BEGIN DATA FOR PROCESSING
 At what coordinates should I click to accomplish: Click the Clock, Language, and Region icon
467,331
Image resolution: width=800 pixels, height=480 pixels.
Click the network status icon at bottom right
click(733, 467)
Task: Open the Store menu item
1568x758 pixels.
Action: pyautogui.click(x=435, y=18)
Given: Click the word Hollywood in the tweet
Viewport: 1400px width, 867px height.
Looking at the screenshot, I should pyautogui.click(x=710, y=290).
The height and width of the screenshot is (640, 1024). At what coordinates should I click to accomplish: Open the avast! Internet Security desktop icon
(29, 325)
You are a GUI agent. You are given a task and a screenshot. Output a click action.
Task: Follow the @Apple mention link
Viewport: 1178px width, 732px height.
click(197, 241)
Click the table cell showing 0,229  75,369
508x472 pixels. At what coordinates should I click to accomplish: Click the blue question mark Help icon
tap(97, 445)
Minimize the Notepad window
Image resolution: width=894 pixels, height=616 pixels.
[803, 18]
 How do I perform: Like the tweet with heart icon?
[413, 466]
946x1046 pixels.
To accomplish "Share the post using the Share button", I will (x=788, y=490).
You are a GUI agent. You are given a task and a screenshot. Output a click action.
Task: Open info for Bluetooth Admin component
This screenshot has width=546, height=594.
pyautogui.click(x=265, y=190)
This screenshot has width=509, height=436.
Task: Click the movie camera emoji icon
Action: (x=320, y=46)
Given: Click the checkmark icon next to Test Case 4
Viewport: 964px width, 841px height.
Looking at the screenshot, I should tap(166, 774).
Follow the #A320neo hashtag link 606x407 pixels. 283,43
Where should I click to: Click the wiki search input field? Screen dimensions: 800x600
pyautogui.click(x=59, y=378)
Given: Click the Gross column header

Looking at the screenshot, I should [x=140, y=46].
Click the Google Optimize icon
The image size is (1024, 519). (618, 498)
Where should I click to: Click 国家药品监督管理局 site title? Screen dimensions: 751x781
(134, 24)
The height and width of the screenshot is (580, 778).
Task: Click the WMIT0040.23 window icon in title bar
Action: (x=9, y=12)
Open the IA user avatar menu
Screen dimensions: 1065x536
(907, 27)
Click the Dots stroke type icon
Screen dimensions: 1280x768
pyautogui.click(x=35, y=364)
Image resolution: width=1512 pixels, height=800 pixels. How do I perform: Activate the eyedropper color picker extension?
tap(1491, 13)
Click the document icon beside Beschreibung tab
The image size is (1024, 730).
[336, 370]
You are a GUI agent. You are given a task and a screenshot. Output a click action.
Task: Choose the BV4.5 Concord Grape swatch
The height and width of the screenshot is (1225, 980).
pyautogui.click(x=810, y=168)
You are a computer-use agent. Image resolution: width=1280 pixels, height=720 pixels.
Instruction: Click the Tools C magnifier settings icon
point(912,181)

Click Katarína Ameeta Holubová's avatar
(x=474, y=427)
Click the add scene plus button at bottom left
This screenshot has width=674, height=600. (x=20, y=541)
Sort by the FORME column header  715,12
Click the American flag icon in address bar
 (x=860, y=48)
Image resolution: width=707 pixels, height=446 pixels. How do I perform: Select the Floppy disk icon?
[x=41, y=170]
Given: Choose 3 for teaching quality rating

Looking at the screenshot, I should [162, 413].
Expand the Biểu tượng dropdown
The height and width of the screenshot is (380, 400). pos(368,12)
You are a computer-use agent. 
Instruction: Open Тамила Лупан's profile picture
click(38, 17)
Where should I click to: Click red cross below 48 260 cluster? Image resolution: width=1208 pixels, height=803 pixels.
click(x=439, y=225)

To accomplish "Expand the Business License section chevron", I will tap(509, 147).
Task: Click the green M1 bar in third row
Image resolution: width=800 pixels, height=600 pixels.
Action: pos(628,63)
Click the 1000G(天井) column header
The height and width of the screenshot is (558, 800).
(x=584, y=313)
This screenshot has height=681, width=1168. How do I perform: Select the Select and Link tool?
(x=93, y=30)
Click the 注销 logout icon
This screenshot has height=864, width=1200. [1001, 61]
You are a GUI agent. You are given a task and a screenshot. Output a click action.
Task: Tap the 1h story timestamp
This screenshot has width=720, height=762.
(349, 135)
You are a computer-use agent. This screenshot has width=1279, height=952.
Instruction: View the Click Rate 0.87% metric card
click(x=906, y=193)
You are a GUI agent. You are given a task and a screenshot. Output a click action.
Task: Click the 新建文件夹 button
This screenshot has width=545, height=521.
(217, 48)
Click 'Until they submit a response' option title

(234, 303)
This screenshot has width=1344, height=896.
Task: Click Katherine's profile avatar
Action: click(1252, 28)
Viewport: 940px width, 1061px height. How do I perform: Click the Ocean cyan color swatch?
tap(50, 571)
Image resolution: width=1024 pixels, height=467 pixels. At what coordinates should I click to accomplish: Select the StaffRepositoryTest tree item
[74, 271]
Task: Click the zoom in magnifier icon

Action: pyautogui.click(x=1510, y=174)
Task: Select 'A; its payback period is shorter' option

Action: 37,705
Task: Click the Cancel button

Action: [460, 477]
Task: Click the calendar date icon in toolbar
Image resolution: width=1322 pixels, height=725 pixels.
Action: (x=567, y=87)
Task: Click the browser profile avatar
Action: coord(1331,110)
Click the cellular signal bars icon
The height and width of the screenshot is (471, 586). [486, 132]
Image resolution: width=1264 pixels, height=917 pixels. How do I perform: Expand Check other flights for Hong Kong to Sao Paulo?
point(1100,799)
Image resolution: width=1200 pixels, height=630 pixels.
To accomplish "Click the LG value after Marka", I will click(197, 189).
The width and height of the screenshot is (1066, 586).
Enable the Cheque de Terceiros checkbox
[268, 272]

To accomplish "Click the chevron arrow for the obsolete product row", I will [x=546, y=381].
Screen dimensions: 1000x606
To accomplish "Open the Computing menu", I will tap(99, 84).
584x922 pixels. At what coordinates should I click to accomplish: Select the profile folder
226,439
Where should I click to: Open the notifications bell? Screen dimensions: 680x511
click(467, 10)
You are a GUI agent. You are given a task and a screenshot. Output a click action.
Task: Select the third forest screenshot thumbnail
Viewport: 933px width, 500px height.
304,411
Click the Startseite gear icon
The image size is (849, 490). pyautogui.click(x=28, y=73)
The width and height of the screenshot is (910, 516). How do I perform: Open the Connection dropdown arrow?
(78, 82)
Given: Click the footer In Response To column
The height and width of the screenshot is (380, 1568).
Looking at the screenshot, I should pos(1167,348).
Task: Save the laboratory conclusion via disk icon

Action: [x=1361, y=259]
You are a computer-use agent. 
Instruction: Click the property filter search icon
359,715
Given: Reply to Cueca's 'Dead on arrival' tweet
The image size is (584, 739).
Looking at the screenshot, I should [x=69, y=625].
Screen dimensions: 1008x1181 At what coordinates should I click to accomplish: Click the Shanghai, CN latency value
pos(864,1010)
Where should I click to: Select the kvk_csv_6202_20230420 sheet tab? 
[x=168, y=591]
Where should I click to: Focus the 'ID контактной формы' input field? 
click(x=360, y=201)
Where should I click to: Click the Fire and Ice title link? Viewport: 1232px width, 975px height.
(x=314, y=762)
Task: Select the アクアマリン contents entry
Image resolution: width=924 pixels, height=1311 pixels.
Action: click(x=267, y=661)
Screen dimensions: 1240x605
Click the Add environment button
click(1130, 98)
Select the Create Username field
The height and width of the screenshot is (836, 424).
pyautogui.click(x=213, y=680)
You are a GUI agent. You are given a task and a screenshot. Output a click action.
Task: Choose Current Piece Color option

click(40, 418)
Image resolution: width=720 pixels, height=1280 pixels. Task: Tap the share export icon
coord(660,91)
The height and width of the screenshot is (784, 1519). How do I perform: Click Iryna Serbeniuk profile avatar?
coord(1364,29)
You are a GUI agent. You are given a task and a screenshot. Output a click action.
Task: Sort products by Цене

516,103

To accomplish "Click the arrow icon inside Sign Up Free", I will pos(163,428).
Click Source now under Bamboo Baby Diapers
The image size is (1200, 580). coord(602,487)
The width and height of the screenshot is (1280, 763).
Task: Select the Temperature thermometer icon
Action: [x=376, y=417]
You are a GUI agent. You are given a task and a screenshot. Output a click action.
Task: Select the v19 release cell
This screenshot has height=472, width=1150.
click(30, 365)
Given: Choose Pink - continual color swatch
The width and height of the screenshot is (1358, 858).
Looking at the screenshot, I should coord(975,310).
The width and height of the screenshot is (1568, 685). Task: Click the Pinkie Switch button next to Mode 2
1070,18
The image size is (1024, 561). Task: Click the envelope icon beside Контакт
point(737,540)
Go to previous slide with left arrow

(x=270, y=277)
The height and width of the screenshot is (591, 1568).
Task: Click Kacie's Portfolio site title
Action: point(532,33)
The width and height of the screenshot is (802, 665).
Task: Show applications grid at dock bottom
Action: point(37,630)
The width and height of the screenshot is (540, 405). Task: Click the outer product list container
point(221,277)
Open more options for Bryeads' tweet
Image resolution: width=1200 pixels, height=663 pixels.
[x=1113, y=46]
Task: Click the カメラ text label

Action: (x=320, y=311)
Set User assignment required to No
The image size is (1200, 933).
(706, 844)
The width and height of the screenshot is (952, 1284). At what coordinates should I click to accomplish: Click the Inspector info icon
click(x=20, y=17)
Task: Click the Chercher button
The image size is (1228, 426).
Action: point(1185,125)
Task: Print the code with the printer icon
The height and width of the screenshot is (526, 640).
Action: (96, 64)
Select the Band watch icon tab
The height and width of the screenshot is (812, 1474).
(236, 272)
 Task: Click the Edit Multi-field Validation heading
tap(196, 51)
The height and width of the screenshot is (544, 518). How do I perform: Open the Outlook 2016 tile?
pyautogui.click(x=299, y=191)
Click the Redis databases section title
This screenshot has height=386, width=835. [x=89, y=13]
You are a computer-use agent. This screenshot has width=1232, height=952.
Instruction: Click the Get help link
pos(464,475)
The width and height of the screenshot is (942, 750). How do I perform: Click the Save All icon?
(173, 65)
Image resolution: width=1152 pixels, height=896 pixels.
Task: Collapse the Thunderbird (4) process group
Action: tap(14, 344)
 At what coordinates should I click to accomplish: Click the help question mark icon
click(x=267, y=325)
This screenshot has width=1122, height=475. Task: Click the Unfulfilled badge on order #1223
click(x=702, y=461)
END DATA FOR PROCESSING
→ PROBLEM REQUIREMENTS: Transcribe each line of the data above, unaltered, from the one where "Enable the Cheque de Terceiros checkbox" appears to the one where "Select the Create Username field" appears, inclusive of both.

→ EXERCISE ANSWER:
Enable the Cheque de Terceiros checkbox
[268, 272]

To accomplish "Click the chevron arrow for the obsolete product row", I will [x=546, y=381].
Screen dimensions: 1000x606
To accomplish "Open the Computing menu", I will tap(99, 84).
584x922 pixels. At what coordinates should I click to accomplish: Select the profile folder
226,439
Where should I click to: Open the notifications bell? Screen dimensions: 680x511
click(467, 10)
You are a GUI agent. You are given a task and a screenshot. Output a click action.
Task: Select the third forest screenshot thumbnail
Viewport: 933px width, 500px height.
304,411
Click the Startseite gear icon
The image size is (849, 490). pyautogui.click(x=28, y=73)
The width and height of the screenshot is (910, 516). How do I perform: Open the Connection dropdown arrow?
(78, 82)
Given: Click the footer In Response To column
The height and width of the screenshot is (380, 1568).
Looking at the screenshot, I should pos(1167,348).
Task: Save the laboratory conclusion via disk icon

Action: [x=1361, y=259]
You are a computer-use agent. 
Instruction: Click the property filter search icon
359,715
Given: Reply to Cueca's 'Dead on arrival' tweet
The image size is (584, 739).
Looking at the screenshot, I should [x=69, y=625].
Screen dimensions: 1008x1181 At what coordinates should I click to accomplish: Click the Shanghai, CN latency value
pos(864,1010)
Where should I click to: Select the kvk_csv_6202_20230420 sheet tab? 
[x=168, y=591]
Where should I click to: Focus the 'ID контактной формы' input field? 
click(x=360, y=201)
Where should I click to: Click the Fire and Ice title link? Viewport: 1232px width, 975px height.
(x=314, y=762)
Task: Select the アクアマリン contents entry
Image resolution: width=924 pixels, height=1311 pixels.
Action: click(x=267, y=661)
Screen dimensions: 1240x605
Click the Add environment button
click(1130, 98)
Select the Create Username field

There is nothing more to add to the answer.